Before the credit crisis, financial advice centered on how to obtain the best rates on tax-exempt bond sales using tactics including purchasing credit enhancement, such as bond insurance and letters of credit, says Quintin Harris, vice president and banker with Lancaster Pollard. Today, however, such credit enhancement is nearly impossible to find.
Tax-exempt bonds for nonprofit hospitals are still a favored option for capital, but the structuring of that debt requires an element of strategy, Mr. Harris says. Hospitals can issue bonds to the public based on their credit profile, sell bonds to retailers and institutional investors or offer bonds on private placement or direct placement basis to just one or a few banks.
Adding an additional layer of complexities and debt opportunities, today's challenging fiscal reality for many hospitals has allowed government-backed lending and grant programs to gain more attention, such as U.S. Department of Agriculture loans for rural hospitals and U.S. Department of Housing and Urban Development loans to refinance existing debt, Mr. Harris says.
Lancaster Pollard released updated financial guides for large, small and rural hospitals, spelling out the pros and cons of available options to obtain capital.
Healthcare financial leaders face a palette of options for credit acquisition. "That's the value of Lancaster Pollard's whitepapers, because this process doesn't have to be a black box," Mr. Quintin says. "Relatively few hospital executives and their trustees have experience in the capital markets. These papers are designed to empower those management teams so they can have informed discussions with stakeholders, including city and state governments, underwriters or financial advisers."
The situation is similar even for larger hospitals, although the larger systems are more likely to engage with variable rate financing in addition to fixed rate options, especially as interest rates rise. But no matter the size of the hospital, he says, credit ratings or internal indicators of credit strength — liquidity, leverage and operating performance — are key metrics to determine the viability of an independent organization to maintain autonomy. "If you do not have investment grade ratios as an independent hospital or have a plan in place to achieve them, you soon may be having consolidation discussions with your board, " he says.
Reinvesting that money into hospital facilities also is a critical strategy that may be difficult for independent hospitals to pull off if they haven’t started the process already. "Are you spending money on a regular basis to keep up with depreciation and then some, or are you neglecting your facility?" Mr.
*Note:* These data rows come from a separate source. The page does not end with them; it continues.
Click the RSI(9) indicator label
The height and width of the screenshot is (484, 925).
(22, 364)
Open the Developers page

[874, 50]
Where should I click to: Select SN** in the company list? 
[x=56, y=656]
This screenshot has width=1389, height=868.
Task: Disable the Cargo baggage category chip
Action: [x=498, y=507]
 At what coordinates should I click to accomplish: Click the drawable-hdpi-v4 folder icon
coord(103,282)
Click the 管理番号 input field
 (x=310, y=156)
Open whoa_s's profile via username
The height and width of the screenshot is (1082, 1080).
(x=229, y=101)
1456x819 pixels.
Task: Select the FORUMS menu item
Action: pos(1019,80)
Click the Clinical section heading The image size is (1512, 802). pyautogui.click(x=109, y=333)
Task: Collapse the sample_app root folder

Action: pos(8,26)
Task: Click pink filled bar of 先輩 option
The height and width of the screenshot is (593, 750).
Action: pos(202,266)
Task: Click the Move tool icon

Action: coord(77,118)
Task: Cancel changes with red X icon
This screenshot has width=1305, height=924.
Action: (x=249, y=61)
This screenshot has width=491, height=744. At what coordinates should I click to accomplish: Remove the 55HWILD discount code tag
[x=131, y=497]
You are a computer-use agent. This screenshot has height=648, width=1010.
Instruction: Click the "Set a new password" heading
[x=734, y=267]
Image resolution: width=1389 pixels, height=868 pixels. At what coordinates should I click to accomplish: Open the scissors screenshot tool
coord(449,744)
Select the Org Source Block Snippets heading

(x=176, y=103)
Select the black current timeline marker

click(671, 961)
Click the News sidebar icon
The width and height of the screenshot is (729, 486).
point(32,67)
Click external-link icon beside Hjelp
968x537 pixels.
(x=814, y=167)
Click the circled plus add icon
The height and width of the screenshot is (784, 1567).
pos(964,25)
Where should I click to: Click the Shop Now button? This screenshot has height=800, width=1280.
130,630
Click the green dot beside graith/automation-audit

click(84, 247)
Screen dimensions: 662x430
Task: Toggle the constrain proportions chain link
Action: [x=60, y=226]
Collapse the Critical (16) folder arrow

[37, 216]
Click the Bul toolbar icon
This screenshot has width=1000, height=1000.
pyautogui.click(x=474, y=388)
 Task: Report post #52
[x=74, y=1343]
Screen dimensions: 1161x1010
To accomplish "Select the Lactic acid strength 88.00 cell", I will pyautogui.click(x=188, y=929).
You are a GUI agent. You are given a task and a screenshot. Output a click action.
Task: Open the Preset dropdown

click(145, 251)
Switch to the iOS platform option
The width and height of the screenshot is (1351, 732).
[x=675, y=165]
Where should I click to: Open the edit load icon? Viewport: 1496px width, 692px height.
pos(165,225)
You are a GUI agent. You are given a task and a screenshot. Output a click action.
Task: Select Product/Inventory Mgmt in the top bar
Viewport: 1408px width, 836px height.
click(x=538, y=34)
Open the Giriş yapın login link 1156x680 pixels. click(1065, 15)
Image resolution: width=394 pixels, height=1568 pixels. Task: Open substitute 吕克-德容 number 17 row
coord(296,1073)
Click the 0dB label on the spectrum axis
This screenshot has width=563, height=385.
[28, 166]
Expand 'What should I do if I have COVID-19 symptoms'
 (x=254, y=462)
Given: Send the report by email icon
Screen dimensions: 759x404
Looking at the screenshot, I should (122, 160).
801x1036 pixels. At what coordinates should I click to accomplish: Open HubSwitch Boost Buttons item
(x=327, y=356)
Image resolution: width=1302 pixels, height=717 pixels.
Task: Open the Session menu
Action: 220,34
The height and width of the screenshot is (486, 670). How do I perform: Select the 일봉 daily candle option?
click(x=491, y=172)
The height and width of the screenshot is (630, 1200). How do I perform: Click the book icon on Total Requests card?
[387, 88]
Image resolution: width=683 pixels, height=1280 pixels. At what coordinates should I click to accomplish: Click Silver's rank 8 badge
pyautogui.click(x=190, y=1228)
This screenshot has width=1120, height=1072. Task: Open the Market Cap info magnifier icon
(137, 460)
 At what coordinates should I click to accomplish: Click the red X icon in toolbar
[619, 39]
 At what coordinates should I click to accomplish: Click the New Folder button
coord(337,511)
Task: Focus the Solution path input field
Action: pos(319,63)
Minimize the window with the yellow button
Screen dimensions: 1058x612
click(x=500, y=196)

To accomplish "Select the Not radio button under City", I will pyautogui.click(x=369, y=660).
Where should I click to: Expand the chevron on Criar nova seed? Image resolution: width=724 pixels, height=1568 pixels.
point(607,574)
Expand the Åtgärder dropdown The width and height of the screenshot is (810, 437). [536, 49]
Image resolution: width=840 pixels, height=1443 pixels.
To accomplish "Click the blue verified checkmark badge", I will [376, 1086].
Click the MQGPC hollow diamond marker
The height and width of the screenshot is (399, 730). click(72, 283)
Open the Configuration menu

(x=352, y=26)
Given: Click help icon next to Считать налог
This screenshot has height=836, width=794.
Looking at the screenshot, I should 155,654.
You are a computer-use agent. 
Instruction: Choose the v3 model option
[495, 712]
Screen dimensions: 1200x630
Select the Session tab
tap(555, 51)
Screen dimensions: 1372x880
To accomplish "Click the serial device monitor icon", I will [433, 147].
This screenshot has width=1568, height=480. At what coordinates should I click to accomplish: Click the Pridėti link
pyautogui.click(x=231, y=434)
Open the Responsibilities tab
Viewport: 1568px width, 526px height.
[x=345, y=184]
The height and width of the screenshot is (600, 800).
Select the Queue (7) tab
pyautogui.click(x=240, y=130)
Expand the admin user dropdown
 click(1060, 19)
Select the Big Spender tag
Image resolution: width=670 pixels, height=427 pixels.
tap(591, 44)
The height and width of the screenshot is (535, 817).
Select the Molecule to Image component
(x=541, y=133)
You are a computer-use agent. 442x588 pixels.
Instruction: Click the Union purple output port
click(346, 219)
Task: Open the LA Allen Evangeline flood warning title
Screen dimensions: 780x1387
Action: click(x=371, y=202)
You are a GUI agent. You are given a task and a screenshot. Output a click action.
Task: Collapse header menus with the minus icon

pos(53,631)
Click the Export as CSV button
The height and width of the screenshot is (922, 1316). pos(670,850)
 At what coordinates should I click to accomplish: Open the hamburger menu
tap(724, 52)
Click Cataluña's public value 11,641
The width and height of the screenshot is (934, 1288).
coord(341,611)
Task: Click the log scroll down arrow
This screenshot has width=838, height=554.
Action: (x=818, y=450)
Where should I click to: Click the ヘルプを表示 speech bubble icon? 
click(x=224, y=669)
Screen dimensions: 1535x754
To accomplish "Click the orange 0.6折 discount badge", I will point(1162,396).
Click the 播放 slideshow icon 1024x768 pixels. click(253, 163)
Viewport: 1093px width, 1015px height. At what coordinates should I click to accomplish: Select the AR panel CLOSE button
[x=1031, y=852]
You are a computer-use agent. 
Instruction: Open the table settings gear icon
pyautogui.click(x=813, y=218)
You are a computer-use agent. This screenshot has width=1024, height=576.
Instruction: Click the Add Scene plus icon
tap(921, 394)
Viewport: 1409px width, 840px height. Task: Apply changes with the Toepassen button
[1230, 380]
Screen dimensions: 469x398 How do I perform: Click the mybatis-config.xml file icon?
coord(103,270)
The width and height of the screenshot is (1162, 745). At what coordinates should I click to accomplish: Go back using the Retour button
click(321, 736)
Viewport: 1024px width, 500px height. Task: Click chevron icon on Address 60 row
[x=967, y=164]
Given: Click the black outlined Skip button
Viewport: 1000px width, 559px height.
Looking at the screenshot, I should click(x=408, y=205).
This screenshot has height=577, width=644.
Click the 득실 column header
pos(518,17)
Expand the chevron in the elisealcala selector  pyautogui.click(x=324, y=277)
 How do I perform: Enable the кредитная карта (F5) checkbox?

Harris says. "People have choices, and consumerism in the healthcare marketplace is only going to grow. The time to reinvest in your hospital and begin funding improvements is now while interest rates are still low.”
Negative outlooks on particularly nonprofit hospitals from credit rating agencies has some analysts forecasting that banks may not have as strong an appetite for healthcare paper two to three years from now, Mr. Harris says. "But despite all the headwinds facing providers, in many communities, hospitals are still the strongest business in the area," making them among the most attractive recipients of banks' lending capital.